In recognition of World Fisheries Day on November 21, the Integrated Landscape Management Portfolio team in Mozambique would like to share how Baptista and her community are mitigating and adapting to these threats, as well as four lessons we’ve learned about how community empowerment and the co-management of fishing areas can change the ways in which we manage local and regional fisheries. This means working with local communities to create (or revive) community fishing councils (CCPs) that devise and implement their own fisheries resource management plans. This approach gives local people control over how their fisheries are managed, including defining no-take reserves and catch limits, rather than the typical top-down approach that local people feel less attached to.

Like many people along Mozambique’s extensive coastline, Eulalia Fernando Baptista relies on fish for her livelihood but in recent years she has noticed a substantial drop in fish populations. Credit: World Bank
Like many people along Mozambique’s extensive coastline, Eulalia Fernando Baptista relies on fish for her livelihood but in recent years she has noticed a substantial drop in fish populations. Credit: World Bank

Baptista is a member of her local CCP and one of over 2,700 participants in the Mozambique Artisanal Fisheries and Climate Change Project (FishCC)—a Government of Mozambique-led initiative and part of the World Bank’s Integrated Landscape Management Portfolio in Mozambique. Active between 2015–2019, FishCC focused on strengthening the local management of coastal resources by supporting fisheries’ councils and small-scale fishers—who currently produce 85% of Mozambique’s annual catch. One of the project’s greatest accomplishments was supporting the strengthening of these councils, which have demonstrated that co-management and community empowerment can be the catalyst to effective sustainable fisheries management.

FishCC promoted co-management by increasing awareness about local coastal ecosystems and the impact that community actions have on the health of the environment (specifically fish populations) and livelihoods. The project encouraged people to move away from destructive fishing methods and instead meet in person (in a place where they were comfortable) and together design with the authority’s management plans that help to sustainably manage local resources.

The co-management approach encountered several challenges—due in large part to a lack of regulation to support community participation and poor coordination between stakeholders—the process garnered several worthwhile lessons (a full report to be released shortly).  As the World Bank introduces co-management into more areas through the SWIOFish1-MZ project, we’d like to share the following lessons:  

1. Fishing communities need support to diversify livelihoods and increase financial resilience.

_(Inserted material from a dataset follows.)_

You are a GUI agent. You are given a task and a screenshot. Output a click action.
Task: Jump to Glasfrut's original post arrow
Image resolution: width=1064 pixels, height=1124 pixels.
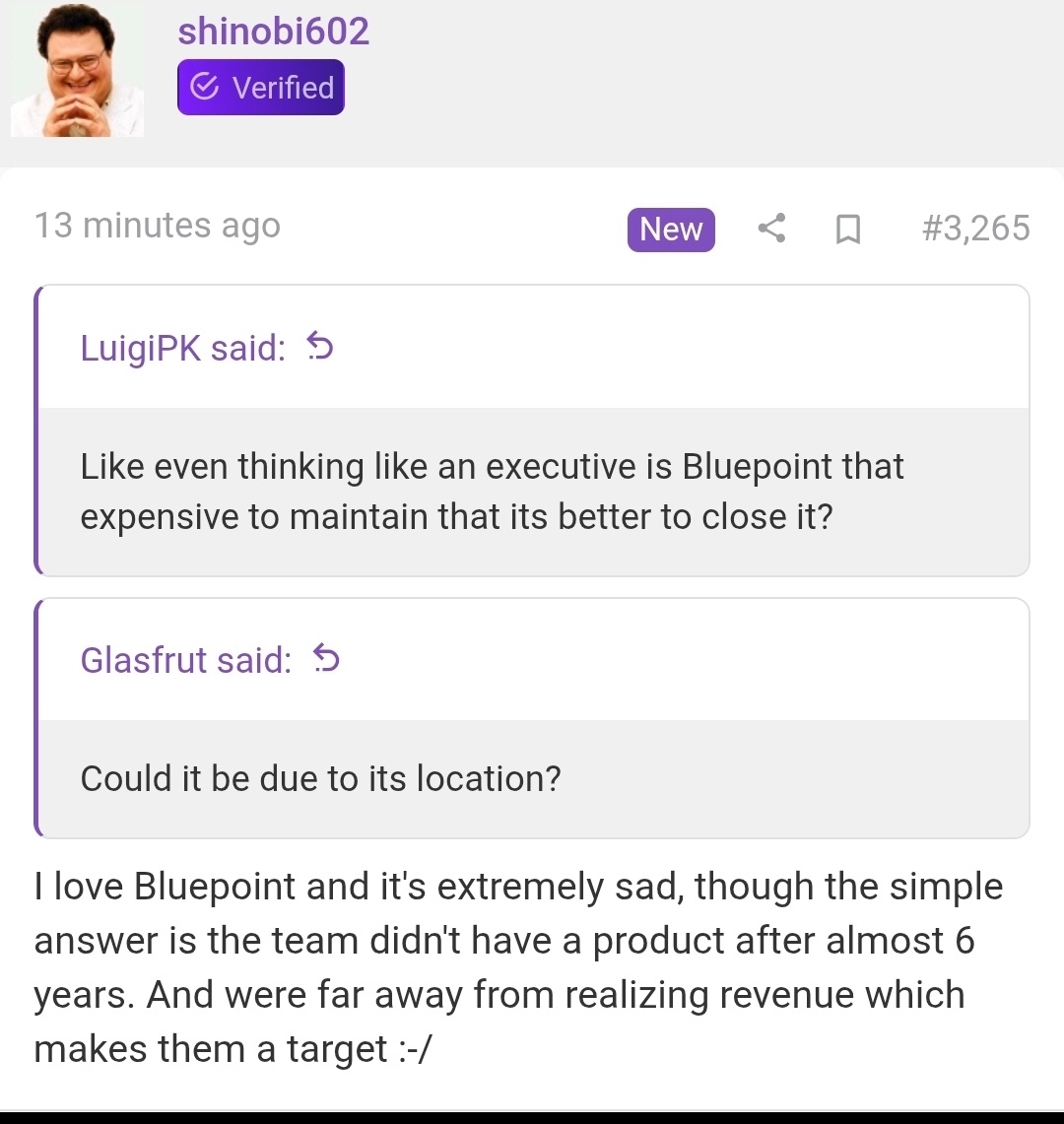click(x=326, y=658)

It is crucial that communities have the support needed to maintain livelihoods during the transition from open access fisheries to controlled, community-led resource management.  This means helping families secure their incomes and diversify livelihoods through initiatives such as savings clubs, matching grants and vocational trainings like carpentry, electricity and sewing. These complementary activities not only improve financial security but also reduce pressure on fisheries resources.

FishCC found Credit and Savings Clubs to be particularly successful in working with women and youth who often lack employment opportunities and consider the sea as their economic buffer, thus further increasing pressure on fishery resources. For women, like Baptista, whose income relies on fish resources, the savings clubs allow members to increase domestic and business assets and save money for expenses related to education and health. Additionally, these clubs build trust and social cohesion in fishing communities that in turn help to sustain co-management after the project cycle ends.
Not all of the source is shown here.